Her plea came as five former prime ministers also opposed the planned cut.

Among them was former Conservative leader John Major, quoted by The Times newspaper on Wednesday as saying the spending cut was "morally wrong and politically unwise".

Former Labour prime minister Tony Blair said on Saturday that Britain's overseas aid budget had an impact "measured literally in millions of lives".

David Cameron, whose coalition government enshrined the 0.7 percent in law, has said abandoning it would be a "moral, strategic and political mistake".

Johnson's government has repeatedly committed to maintaining the spending and his Conservatives made it a key plank of the election manifesto last year.

The government also promised not to grab ring-fenced aid money when it merged the foreign and development ministries earlier this year.

But Sunak on Sunday told Sky News the UK was under "enormous pressure and stress" and faced an "economic shock".

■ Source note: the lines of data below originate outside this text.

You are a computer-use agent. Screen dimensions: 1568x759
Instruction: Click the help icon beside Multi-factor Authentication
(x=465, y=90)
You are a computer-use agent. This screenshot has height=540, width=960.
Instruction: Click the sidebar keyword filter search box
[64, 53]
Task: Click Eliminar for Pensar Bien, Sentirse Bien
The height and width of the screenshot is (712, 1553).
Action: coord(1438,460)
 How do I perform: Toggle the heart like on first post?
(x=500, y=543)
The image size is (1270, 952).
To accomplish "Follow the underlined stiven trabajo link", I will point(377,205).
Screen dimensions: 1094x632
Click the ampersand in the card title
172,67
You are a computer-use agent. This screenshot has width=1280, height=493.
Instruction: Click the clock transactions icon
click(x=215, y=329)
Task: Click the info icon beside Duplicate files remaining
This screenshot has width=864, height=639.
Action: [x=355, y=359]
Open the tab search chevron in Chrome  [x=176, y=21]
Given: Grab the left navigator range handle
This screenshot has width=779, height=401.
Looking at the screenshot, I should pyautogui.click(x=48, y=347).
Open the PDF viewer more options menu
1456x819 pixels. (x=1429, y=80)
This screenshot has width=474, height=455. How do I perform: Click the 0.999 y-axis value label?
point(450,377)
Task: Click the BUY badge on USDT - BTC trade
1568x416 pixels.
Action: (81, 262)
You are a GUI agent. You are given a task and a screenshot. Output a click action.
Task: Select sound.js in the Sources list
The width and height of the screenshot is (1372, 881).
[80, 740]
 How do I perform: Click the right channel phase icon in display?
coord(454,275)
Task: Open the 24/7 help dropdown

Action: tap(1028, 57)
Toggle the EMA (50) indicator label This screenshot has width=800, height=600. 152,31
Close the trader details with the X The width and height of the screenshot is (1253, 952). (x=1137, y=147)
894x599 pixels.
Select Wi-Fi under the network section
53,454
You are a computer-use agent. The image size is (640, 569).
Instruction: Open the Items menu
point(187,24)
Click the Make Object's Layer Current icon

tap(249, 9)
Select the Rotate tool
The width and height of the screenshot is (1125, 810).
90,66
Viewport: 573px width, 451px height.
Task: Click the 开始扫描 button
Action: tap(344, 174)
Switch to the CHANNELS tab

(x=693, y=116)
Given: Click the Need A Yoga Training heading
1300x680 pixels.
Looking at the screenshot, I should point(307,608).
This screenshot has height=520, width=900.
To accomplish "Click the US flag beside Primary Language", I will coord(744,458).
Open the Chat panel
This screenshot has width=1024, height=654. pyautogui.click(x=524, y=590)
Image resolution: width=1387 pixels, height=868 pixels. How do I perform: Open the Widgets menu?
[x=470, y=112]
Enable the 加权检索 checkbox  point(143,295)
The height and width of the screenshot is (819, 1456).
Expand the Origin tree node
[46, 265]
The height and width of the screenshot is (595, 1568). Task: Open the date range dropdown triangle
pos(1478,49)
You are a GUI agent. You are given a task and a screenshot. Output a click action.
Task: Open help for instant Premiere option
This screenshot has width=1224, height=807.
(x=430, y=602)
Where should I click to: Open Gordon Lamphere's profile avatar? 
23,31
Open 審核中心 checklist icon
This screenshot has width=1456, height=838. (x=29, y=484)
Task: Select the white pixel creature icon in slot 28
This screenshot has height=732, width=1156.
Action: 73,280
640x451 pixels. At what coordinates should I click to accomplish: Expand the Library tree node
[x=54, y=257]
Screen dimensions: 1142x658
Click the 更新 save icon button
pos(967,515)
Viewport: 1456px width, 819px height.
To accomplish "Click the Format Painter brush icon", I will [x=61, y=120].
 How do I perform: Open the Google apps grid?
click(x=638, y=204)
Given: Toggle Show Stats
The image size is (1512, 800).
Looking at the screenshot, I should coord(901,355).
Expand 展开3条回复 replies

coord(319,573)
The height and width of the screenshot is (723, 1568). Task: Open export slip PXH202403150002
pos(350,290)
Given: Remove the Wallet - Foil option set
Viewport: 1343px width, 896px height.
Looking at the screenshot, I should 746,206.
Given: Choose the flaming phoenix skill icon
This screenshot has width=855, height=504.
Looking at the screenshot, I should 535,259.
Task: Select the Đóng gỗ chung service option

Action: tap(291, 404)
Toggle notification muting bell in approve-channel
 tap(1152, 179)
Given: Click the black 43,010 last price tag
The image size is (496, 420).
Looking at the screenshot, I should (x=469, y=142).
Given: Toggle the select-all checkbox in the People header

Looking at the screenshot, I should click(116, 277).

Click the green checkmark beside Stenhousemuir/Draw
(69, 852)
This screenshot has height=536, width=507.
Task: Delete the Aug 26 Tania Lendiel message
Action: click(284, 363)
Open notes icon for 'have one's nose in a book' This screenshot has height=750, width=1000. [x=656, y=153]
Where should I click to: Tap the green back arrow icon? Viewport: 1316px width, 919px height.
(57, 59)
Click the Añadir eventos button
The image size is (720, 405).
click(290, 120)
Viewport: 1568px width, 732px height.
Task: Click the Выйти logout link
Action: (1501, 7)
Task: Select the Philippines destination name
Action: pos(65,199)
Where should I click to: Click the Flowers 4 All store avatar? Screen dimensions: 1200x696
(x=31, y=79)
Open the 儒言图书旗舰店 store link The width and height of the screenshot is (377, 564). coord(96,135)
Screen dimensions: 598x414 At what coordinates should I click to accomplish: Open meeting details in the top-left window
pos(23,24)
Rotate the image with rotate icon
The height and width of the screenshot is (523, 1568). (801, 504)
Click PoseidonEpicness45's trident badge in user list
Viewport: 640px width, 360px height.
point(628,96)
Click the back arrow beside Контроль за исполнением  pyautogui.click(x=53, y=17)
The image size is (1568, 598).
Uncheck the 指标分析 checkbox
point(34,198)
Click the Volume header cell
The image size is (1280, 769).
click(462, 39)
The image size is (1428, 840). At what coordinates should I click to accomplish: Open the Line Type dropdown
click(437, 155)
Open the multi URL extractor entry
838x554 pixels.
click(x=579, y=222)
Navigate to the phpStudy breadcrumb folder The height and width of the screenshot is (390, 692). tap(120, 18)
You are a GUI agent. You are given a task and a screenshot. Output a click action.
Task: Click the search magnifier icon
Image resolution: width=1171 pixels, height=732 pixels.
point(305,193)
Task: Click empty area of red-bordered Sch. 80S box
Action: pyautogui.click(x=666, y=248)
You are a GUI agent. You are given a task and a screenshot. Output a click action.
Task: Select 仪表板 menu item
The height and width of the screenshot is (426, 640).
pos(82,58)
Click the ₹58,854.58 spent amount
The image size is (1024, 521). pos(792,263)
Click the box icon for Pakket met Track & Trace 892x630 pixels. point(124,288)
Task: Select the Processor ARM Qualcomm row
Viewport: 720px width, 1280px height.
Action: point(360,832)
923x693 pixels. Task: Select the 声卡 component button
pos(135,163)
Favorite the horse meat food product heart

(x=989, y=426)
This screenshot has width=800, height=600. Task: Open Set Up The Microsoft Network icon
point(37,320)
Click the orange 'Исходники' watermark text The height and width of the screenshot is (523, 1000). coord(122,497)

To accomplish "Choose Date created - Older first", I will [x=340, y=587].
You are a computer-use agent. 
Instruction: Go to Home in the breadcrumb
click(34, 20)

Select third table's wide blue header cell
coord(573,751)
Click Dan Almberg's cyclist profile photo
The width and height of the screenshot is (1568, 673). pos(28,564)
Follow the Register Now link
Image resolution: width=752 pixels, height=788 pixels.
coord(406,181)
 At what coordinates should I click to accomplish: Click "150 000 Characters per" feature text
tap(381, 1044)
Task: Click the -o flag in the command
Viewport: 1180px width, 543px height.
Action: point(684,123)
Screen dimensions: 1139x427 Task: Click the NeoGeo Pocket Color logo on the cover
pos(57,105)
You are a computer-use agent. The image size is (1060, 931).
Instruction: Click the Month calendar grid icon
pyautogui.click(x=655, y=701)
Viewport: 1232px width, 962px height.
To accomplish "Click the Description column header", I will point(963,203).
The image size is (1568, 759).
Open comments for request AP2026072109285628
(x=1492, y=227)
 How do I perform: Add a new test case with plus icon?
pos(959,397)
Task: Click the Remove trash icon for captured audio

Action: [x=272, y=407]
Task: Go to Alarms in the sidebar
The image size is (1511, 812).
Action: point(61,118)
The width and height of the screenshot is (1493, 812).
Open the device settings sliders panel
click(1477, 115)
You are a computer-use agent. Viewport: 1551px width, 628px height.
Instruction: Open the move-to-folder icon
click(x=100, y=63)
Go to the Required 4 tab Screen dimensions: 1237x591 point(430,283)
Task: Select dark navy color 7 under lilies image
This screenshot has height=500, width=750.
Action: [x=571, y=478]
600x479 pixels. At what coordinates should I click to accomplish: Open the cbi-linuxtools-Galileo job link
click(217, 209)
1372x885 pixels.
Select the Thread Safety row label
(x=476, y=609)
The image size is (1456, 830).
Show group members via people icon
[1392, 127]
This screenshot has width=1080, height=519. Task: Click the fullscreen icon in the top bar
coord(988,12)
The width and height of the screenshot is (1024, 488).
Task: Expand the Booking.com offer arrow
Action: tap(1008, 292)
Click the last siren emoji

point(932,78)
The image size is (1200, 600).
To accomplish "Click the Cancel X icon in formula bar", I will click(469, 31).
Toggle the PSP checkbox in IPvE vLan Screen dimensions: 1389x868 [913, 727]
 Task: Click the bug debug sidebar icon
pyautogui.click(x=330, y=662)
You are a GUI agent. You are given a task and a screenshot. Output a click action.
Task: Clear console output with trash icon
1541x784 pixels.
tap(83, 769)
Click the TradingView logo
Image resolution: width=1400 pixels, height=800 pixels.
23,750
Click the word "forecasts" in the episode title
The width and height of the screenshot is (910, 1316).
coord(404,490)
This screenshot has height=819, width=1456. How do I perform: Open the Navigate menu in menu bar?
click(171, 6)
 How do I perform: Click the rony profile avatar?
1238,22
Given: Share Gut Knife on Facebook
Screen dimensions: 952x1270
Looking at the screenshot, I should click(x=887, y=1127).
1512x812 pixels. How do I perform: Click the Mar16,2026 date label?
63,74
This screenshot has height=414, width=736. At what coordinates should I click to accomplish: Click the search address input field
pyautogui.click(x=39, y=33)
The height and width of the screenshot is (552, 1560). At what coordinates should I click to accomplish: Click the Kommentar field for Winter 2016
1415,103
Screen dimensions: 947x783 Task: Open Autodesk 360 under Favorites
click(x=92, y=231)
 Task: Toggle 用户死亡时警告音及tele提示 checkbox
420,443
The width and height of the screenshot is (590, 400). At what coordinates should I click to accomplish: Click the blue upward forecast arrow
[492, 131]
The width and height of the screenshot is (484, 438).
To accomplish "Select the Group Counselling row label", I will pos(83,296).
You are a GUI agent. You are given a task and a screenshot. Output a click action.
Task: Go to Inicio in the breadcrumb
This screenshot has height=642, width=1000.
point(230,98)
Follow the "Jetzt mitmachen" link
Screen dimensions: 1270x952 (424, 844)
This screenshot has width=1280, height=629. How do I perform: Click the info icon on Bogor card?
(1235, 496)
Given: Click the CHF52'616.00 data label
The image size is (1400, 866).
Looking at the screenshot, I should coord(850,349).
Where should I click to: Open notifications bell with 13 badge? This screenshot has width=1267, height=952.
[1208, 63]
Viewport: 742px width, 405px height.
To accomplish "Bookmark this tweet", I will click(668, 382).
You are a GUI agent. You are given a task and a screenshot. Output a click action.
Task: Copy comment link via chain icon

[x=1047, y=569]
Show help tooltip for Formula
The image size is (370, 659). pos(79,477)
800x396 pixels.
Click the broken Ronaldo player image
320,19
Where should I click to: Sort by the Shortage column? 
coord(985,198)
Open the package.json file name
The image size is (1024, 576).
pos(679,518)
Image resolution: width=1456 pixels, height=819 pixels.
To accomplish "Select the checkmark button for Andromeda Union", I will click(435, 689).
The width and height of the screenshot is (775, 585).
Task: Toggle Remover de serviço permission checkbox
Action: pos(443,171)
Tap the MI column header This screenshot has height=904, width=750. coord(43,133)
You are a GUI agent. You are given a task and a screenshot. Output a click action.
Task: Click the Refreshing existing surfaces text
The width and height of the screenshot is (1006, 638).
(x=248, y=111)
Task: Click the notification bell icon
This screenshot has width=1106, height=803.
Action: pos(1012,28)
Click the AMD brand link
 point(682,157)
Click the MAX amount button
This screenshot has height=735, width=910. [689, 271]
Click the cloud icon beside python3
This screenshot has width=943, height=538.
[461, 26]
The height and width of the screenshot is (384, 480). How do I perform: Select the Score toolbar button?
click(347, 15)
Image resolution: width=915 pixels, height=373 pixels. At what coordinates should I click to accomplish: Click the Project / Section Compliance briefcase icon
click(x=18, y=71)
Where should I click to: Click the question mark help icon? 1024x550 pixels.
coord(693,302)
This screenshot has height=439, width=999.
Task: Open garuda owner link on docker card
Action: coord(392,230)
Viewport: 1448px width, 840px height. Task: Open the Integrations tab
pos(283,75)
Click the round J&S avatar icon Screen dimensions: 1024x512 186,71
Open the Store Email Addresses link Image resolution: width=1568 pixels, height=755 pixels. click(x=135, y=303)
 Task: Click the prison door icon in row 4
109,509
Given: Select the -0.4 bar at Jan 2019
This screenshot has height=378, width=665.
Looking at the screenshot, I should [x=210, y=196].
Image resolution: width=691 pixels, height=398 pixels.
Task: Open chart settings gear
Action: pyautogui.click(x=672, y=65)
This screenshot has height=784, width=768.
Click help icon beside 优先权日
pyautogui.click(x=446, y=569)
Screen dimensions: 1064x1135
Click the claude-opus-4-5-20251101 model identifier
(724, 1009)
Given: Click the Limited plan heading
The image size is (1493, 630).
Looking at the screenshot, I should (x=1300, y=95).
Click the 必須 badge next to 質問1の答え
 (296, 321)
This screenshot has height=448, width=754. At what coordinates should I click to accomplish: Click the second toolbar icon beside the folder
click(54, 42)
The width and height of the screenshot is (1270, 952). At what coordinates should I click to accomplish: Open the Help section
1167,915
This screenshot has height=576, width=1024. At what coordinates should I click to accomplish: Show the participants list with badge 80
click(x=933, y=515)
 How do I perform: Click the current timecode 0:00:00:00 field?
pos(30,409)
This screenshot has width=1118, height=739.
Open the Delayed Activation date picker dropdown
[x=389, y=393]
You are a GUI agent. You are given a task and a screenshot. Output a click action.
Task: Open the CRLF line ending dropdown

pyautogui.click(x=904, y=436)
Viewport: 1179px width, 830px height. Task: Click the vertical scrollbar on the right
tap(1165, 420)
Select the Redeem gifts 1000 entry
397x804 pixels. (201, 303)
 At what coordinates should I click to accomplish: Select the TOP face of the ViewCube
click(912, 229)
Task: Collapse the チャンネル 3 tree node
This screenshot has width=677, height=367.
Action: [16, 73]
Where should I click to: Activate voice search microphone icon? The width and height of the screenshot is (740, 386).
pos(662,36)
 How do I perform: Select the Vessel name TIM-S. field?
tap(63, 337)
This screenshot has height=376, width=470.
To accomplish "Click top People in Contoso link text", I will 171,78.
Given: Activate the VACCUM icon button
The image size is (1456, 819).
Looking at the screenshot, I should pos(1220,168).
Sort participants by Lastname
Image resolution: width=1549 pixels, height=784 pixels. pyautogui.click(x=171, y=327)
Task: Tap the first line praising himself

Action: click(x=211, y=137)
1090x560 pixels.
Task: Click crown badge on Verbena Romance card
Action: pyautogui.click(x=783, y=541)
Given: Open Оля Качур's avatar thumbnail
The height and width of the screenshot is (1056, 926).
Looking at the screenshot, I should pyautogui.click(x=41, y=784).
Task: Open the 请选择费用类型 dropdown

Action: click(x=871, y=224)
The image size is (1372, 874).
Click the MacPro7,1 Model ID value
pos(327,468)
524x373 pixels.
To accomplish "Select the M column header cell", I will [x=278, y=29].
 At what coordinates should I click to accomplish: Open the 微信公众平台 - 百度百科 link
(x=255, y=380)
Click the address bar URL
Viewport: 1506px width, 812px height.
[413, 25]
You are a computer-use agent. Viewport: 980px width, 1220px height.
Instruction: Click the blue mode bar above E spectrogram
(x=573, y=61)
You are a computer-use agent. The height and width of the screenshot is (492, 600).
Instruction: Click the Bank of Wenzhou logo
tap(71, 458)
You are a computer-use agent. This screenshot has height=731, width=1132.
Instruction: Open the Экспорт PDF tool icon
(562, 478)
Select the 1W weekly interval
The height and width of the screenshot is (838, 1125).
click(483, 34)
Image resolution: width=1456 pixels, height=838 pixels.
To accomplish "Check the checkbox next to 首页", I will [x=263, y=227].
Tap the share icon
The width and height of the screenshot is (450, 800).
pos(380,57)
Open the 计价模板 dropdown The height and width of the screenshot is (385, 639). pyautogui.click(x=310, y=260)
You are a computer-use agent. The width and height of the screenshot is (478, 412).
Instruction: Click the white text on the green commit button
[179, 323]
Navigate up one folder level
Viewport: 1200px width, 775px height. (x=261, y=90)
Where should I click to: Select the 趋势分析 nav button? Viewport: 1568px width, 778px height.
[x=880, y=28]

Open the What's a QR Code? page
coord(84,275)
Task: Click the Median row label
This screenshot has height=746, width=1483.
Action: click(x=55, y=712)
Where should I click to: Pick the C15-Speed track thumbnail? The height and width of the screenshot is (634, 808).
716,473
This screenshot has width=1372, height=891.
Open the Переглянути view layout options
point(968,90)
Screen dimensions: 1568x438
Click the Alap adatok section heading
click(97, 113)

Any cut -- even a temporary one -- is likely to trigger a battle with Conservative MPs.

Tom Tugendhat, who chairs parliament's Foreign Affairs Committee, wrote in The Times: "If we cut aid we'll fall behind."

He retweeted Yousafzai's message, saying the UK needs "others to join us" as other G7 nations spend less on foreign aid.

The leaders of 187 charities including Save the Children, Greenpeace UK and Christian Aid on Friday urged Johnson not to cut the aid budget.